To examine the performance at the level of individual PRISM categories, we analyze the precision-recall curves and the corresponding AUPR for each model and dataset (Figure 3). On LUS, DistilBERT achieved a consistently high AUPR across all 3 categories, ranging approximately from 0.92 to 0.99. In contrast, ELECTRA showed more variability, between 0.58 and 0.94, with one category noticeably harder than the others. On the HFrEF, which introduces 7 upper-level categories, both models’ performances drop substantially (Figure 3, bottom). DistilBERT’s AUPR now spans 0.35-0.61 across the new classes, while ELECTRA’s AUPR ranges 0.36-0.58, indicating that the task became far more challenging. Some categories in the HFrEF dataset are relatively easier for DistilBERT, implementation and sustainability infrastructure is best predicted (AUPR≈0.61), and external environment and patient perspectives are also moderate (AUPR≈0.58 each). DistilBERT finds the clinician perspective the hardest (AUPR≈0.35), revealing a significant drop in precision-recall performance for that class. ELECTRA’s strongest new class is clinician perspective (AUPR≈0.58), ironically, the class DistilBERT struggled with, and also patient perspectives (AUPR≈0.57). ELECTRA’s weakest category is organizational characteristics (AUPR≈0.36).

Overall, Table 3 and Figure 3 show that both models strongly perform in the simpler LUS setting and face greater challenges in the more complex HFrEF context. The metrics consistently show that DistilBERT is the stronger model across datasets (for details, refer to Multimedia Appendix 1 for the normalized confusion matrix across both datasets), while ELECTRA remains competitive but more sensitive to category-specific difficulty and coding complexity.
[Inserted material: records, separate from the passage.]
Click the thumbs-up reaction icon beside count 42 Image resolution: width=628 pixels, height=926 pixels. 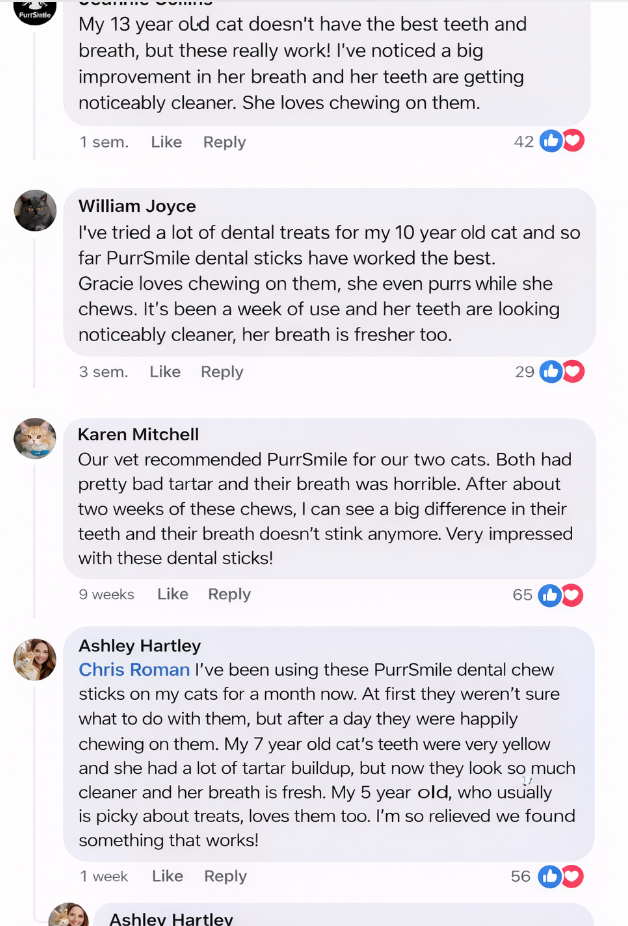[x=549, y=141]
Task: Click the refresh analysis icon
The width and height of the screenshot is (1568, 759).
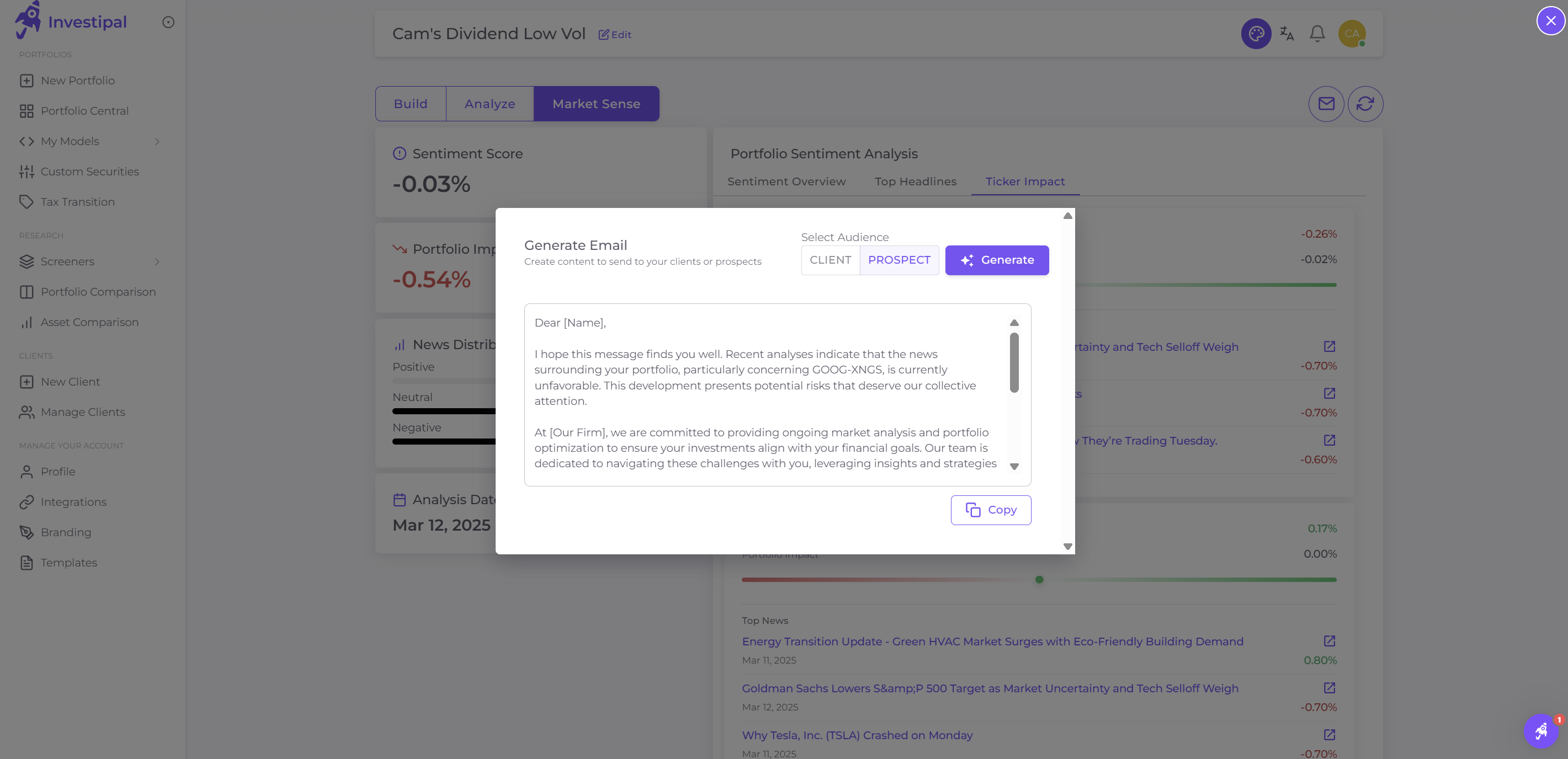Action: tap(1365, 103)
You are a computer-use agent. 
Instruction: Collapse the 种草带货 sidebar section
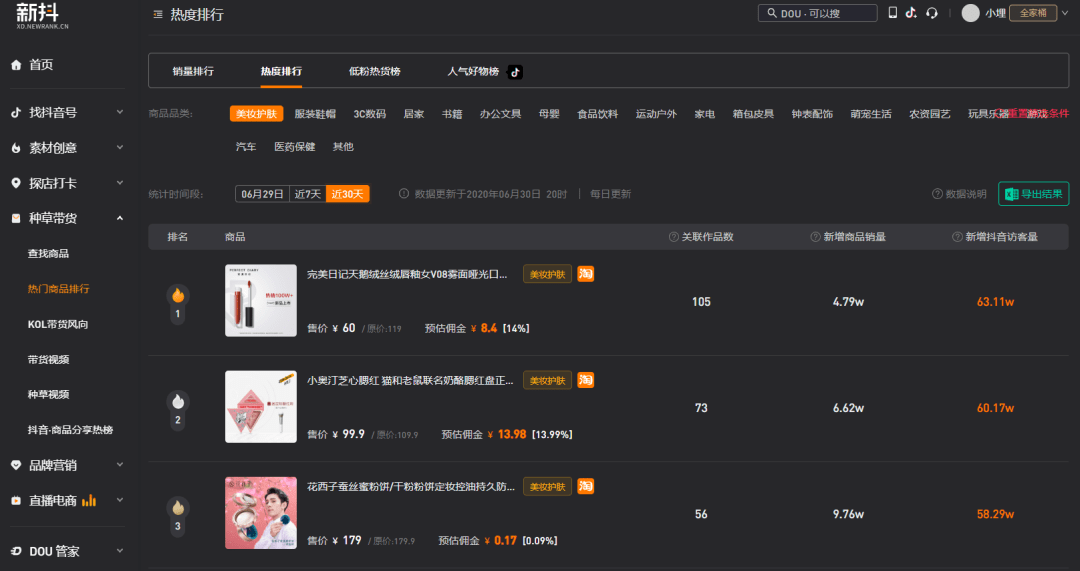tap(120, 218)
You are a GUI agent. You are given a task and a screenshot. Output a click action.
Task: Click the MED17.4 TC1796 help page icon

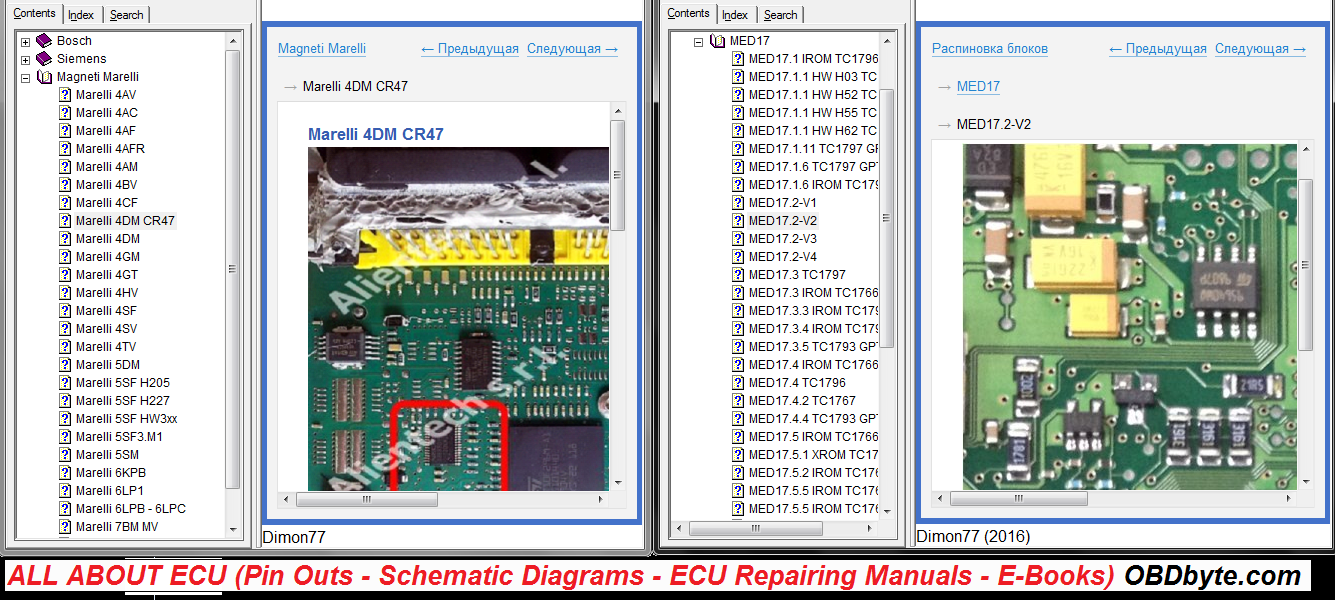(x=738, y=383)
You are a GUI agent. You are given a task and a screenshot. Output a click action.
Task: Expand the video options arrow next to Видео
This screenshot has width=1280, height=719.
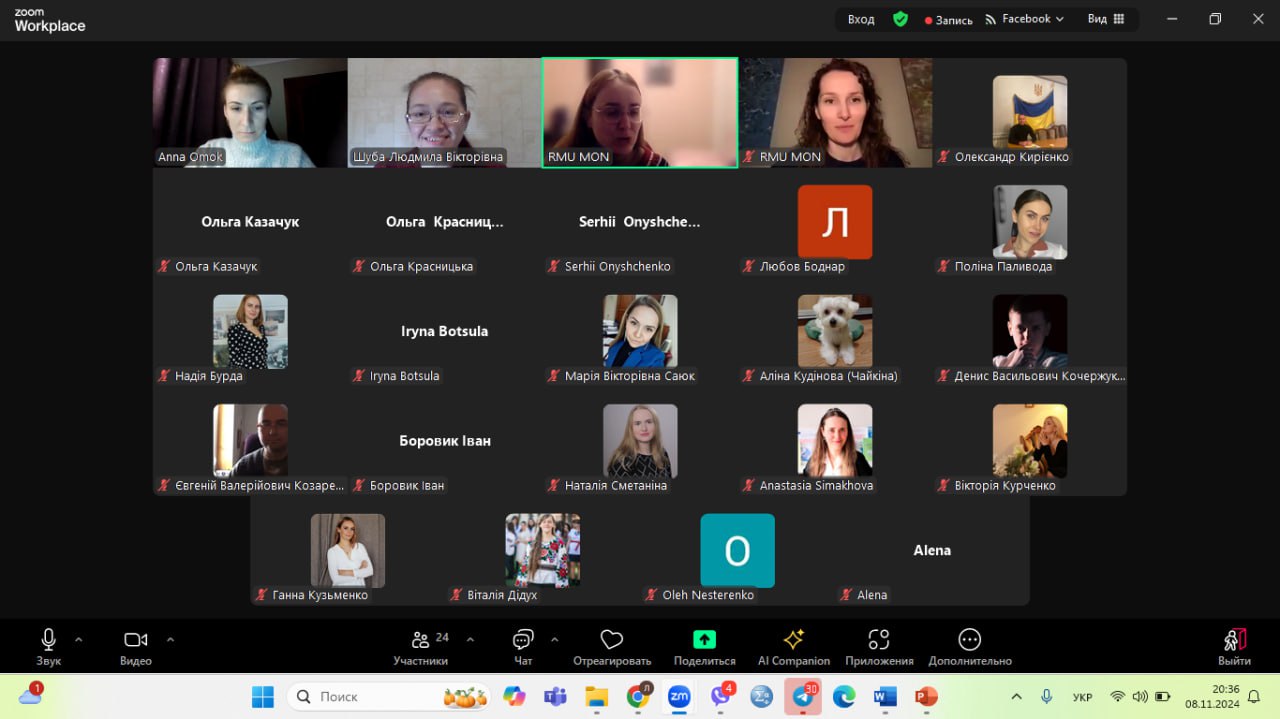click(x=170, y=639)
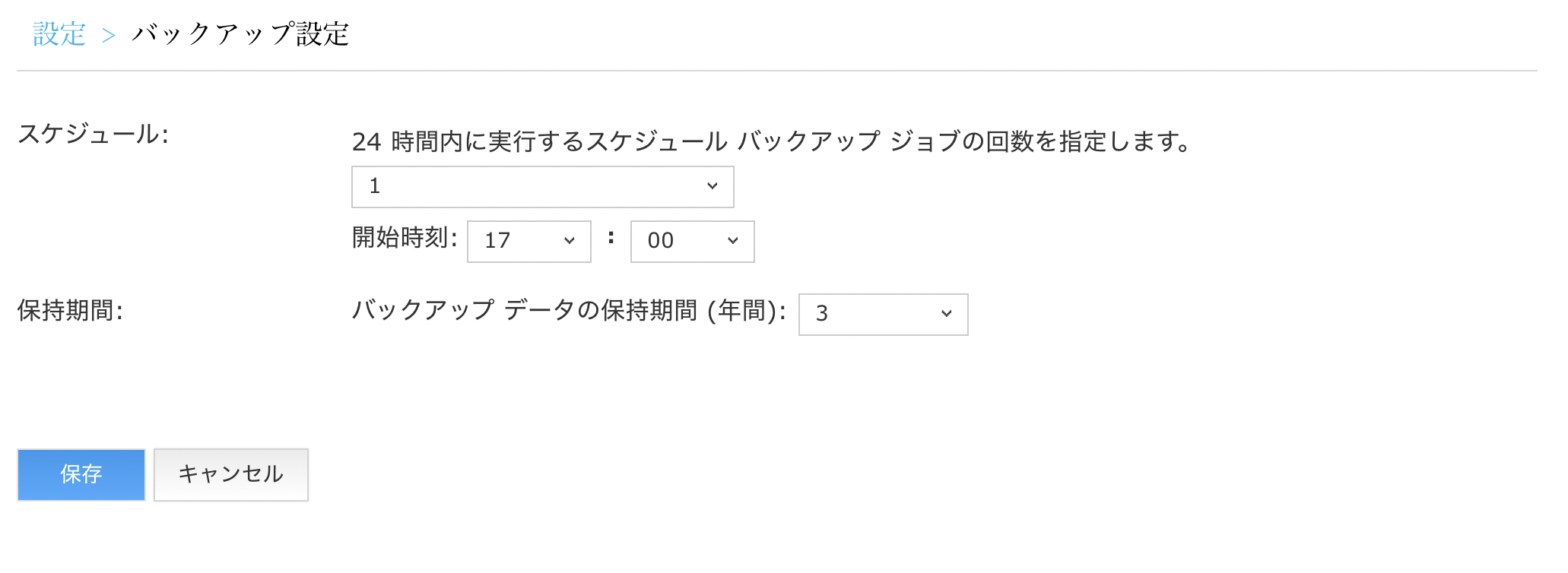Click the chevron on the job count dropdown

tap(713, 186)

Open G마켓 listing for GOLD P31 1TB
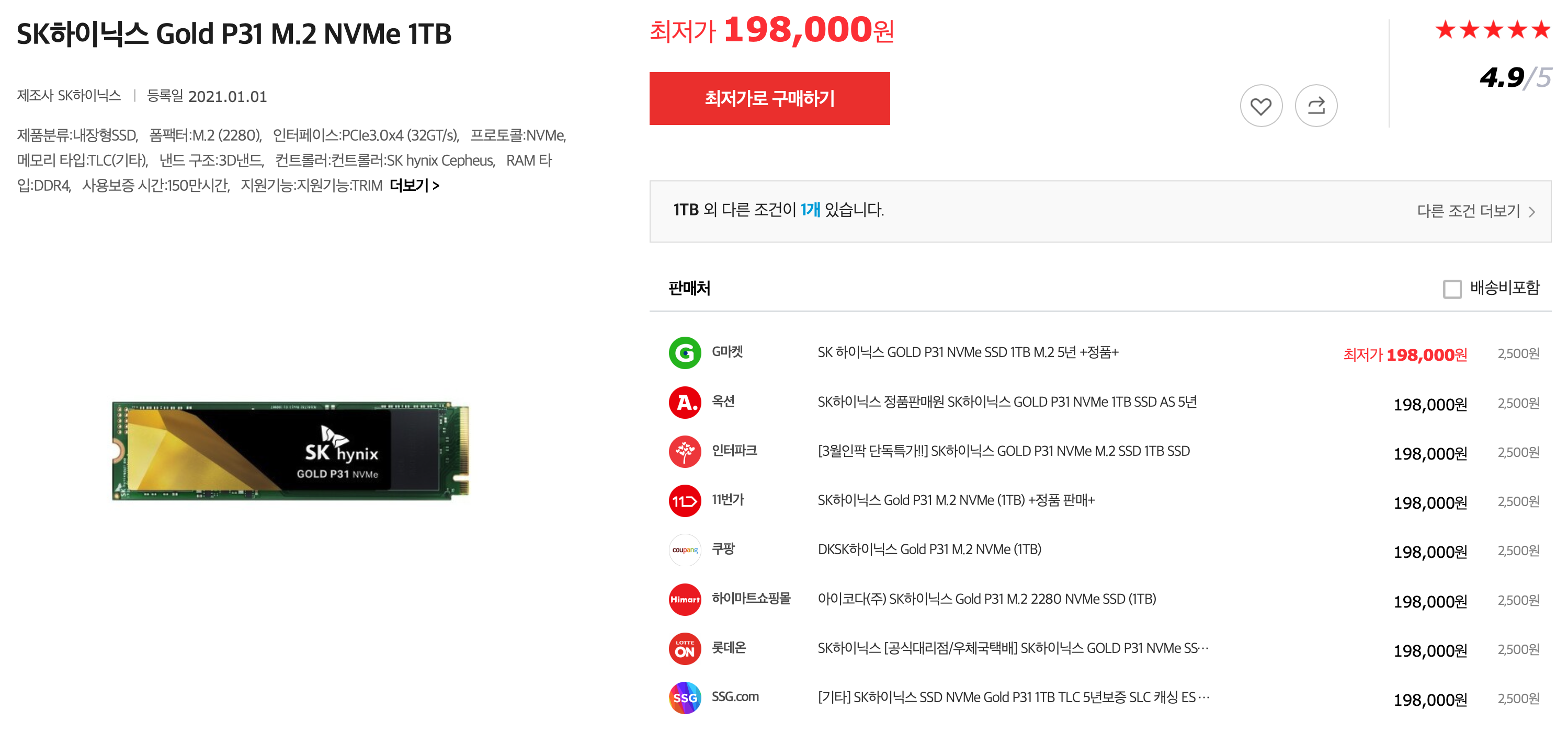[x=968, y=352]
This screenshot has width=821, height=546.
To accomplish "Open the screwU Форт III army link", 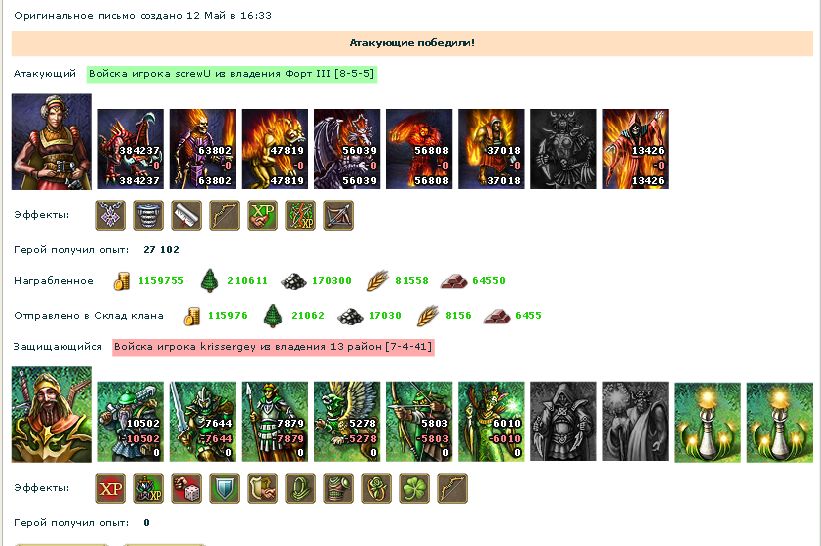I will tap(231, 74).
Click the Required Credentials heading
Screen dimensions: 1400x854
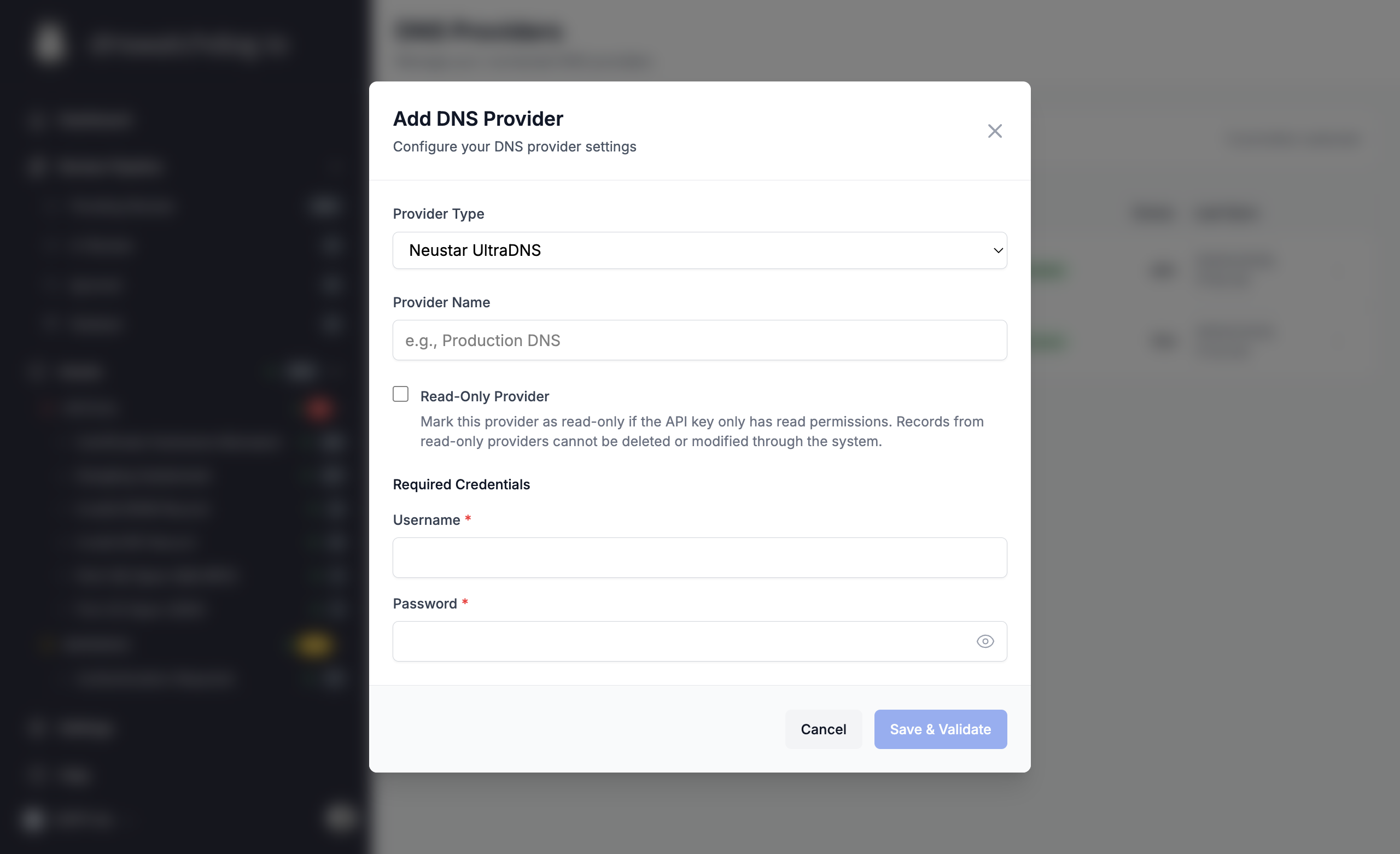click(461, 484)
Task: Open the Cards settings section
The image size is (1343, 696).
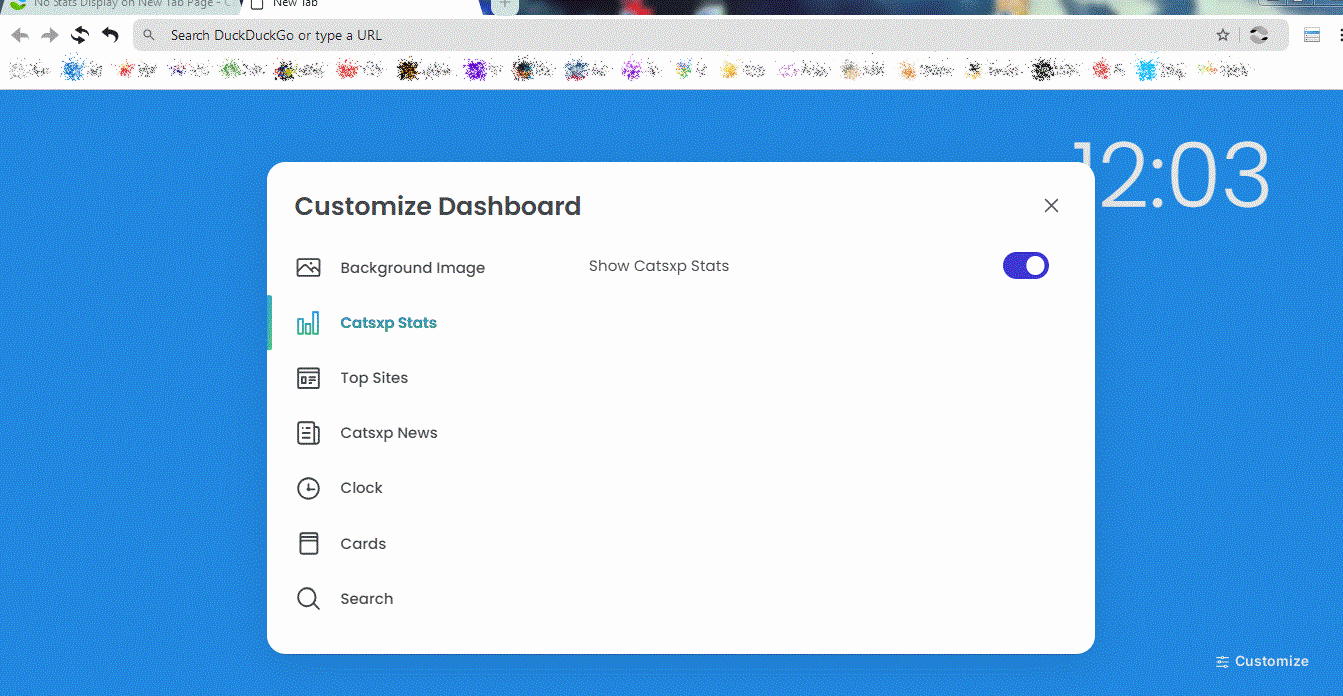Action: [363, 544]
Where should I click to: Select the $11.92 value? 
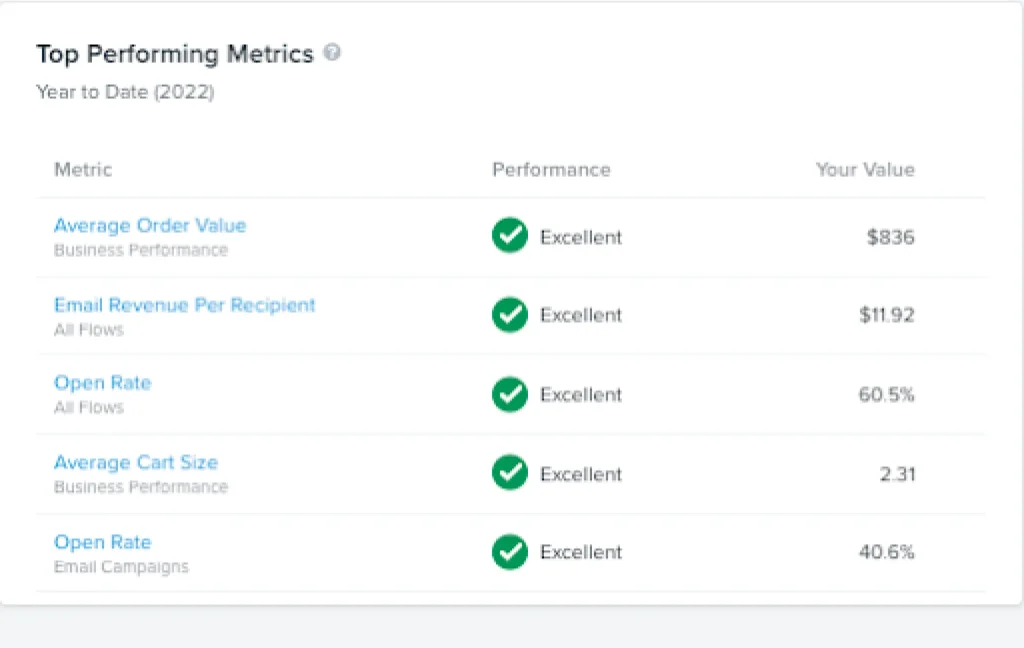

Table 3. Overall classification performance metrics on lung ultrasound, heart failure, and reduced ejection fraction.
DatasetModelAccuracyWeighted precisionWeighted recallWeighted F1-score
LUSaDistilBERTb0.970.970.950.96
LUSELECTRAc0.850.870.850.80
HFrEFdDistilBERT0.480.460.480.46
HFrEFELECTRA0.380.350.390.33

aLUS: lung ultrasound.

bDistilBERT: distilled bidirectional encoder representations from transformers.

cELECTRA: efficiently learning an encoder that classifies token replacements accurately.

dHFrEF: heart failure and reduced ejection fraction.

Figure 3. Precision-recall curves and area under precision-recall values for DistilBERT (labeled as “BERT” in plots) vs ELECTRA on the lung ultrasound dataset (top row) and heart failure and reduced ejection fraction dataset (bottom row). Each colored line corresponds to a different category, with its area under precision-recall indicated in the legend. AUPR: area under precision-recall; DistilBERT: distilled bidirectional encoder representations from transformers; ELECTRA: efficiently learning an encoder that classifies token replacements accurately; HFrEF: heart failure and reduced ejection fraction; LUS: lung ultrasound.

Agreements With Human Coders

To validate the model outputs, we compared each model’s predicted qualitative codes against the human “gold standard” on 2 datasets (LUS and HFrEF). The gold-standard labels were created by consensus of multiple expert annotators, meaning several experts discussed and agreed on the code for each instance. This consensus-based approach provides a high-quality reference for evaluation, as it reduces individual bias and ensures the ground truth reflects collective expert judgment. We used the Cohen κ score to quantify agreement between each SLM compared to human coders.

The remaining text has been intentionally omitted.